• **Text provided**
++++
By 2016, Roberge felt his body was "confused."

"You try to move a foot and it didn't want to move. Or, if you're leaning up against something and you know if you stop leaning on it, you're likely to drop and hit the floor," he said.

While doctors had prescribed him drugs to control his symptoms, Roberge and his wife, Blanche, were hungry for other options.

At that point, Roberge's six-foot frame had crunched down to five-six. He couldn't sit in a chair or get dressed by himself.

Then he attended a session on the Alexander Technique hosted by Cox at the Buchanan Centre in Edmonton.

Cox works to "lengthen" Roberge's muscles, which have become stiff as a result of Parkinson's. (Trevor Wilson/CBC)

Cox worked on his muscles to "lengthen" them and ease the tension that had developed through years of Parkinson's symptoms. They repeated exercises and talked about how to think about balance and posture in every movement: how you lift your arm, how you turn your head, how you lift your foot to take a step.

"All of us at the Parkinson's centre were cheering and clapping, because he made such strides in five days," remembers Cox.

The Alexander Technique was developed more than a hundred years ago and is commonly used by actors and musicians to improve stage presence and performance.

Cox learned the technique as an actor in Saskatchewan almost 30 years ago. She was intrigued and eventually headed to London for three years of training to become an instructor.

In 2016, the Parkinson Association of Alberta invited Cox, who is based in Ontario, to host sessions in Edmonton. Now, she travels here regularly.

"It's an aspect of what we would call body-based complementary therapy, things like massage and Alexander Technique and yoga ... all these kinds of things that are fairly mainstream, though there's not a ton of research behind a lot of them," said Brandi La Bonte, a spokesperson for the association.

Parkinson's has become interestingly and unexpectedly, my passion.- Candace Cox

It's hard to pin down the exact number of Parkinson's patients in Alberta, since not everyone is diagnosed, nor are those affected compelled to report their diagnosis to a provincial body. The association estimates about 10,000 people in the province have the disease. 

The average age of onset is 56, and the disease is progressive. The likelihood of having Parkinson's rises exponentially with age.

La Bonte says exercise is one of the best things patients can do. Alexander Therapy falls into that category, even if there is limited direct research on the approach.

"We don't choose one (therapy) over the other. I've had clients who love and rave about it, and others who say it really wasn't their cup of tea.

"The good news about Alexander Technique is it provides another outlet and option. Because what may not be appealing to you when you're first diagnosed may become appealing five or 10 years down the road when the disease itself changes."
++++
• **Entries shown**
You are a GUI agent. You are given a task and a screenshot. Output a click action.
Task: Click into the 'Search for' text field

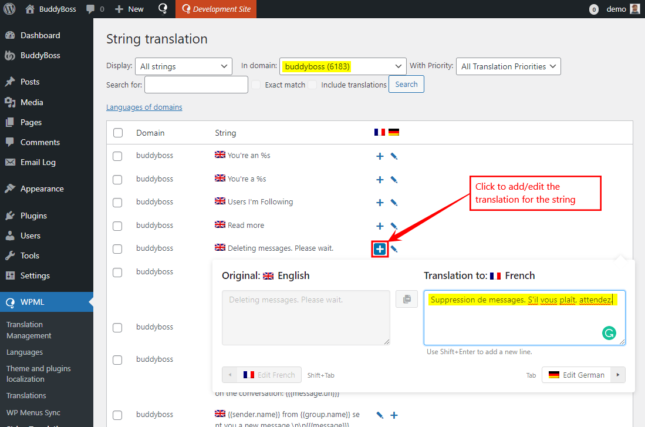(196, 85)
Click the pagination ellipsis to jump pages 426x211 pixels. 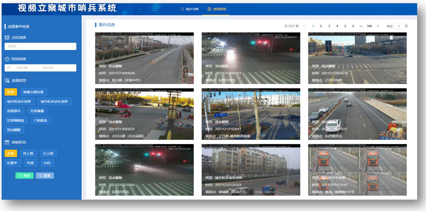361,26
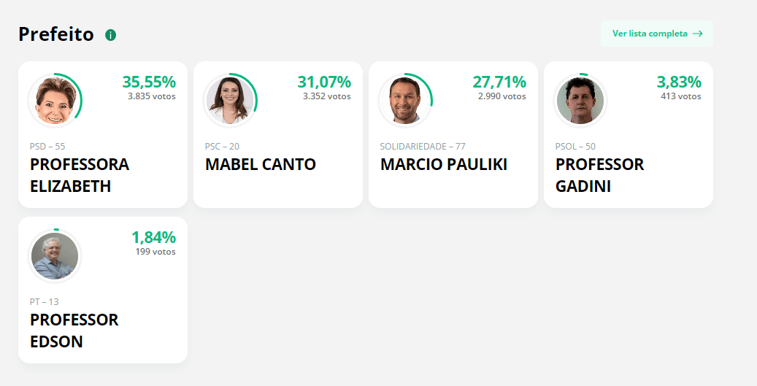Click the green info icon beside Prefeito
Screen dimensions: 757x386
110,35
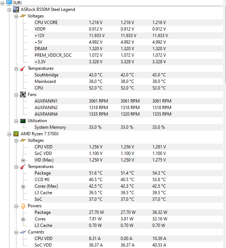Click the ASRock motherboard icon
The image size is (226, 248).
pos(16,9)
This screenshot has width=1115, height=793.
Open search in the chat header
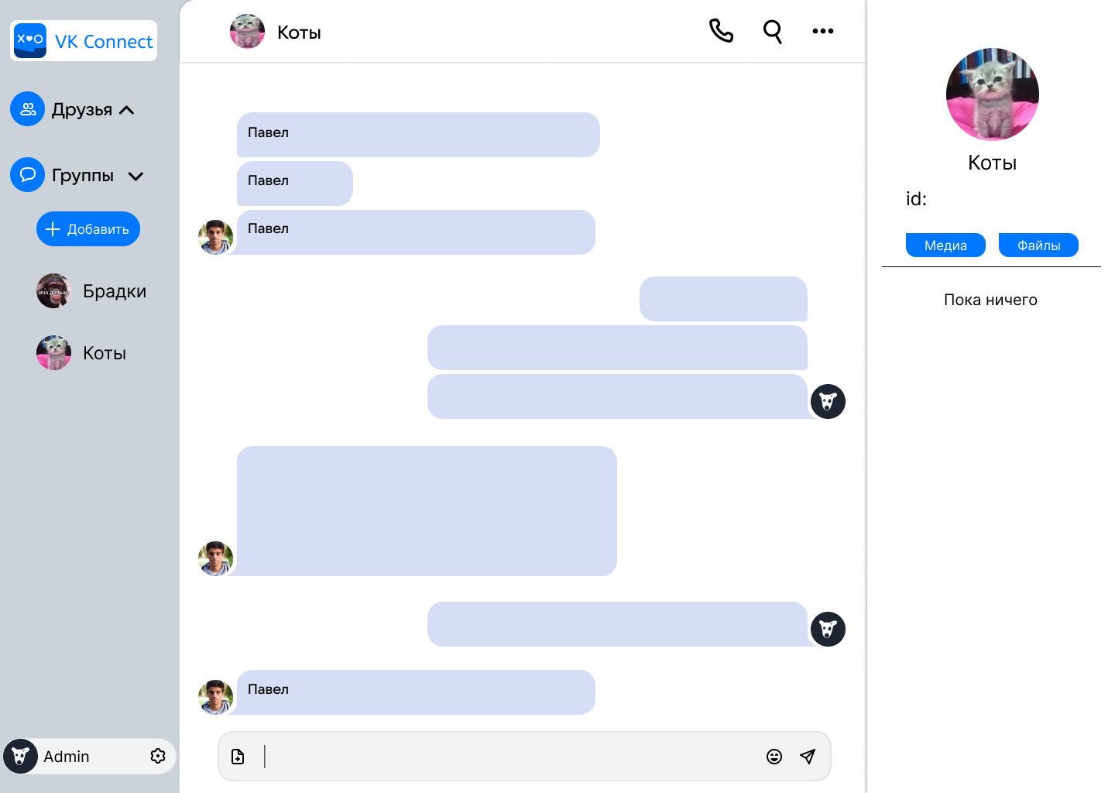(x=772, y=31)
++++
• **Task instructions**
1. In the Parkinson's article, rewrite the paragraph beginning "It's hard to pin down the exact number" more briefly, keeping its main facts.
2. According to the Parkinson's article, where did Cox go for her three years of training to become an instructor?
The lines play no part in this work.

• **Answers below**
1. No one knows exactly how many Albertans have Parkinson's, because not everyone is diagnosed and those affected don't have to report a diagnosis to a provincial body. The association estimates about 10,000 people in the province have the disease.

2. London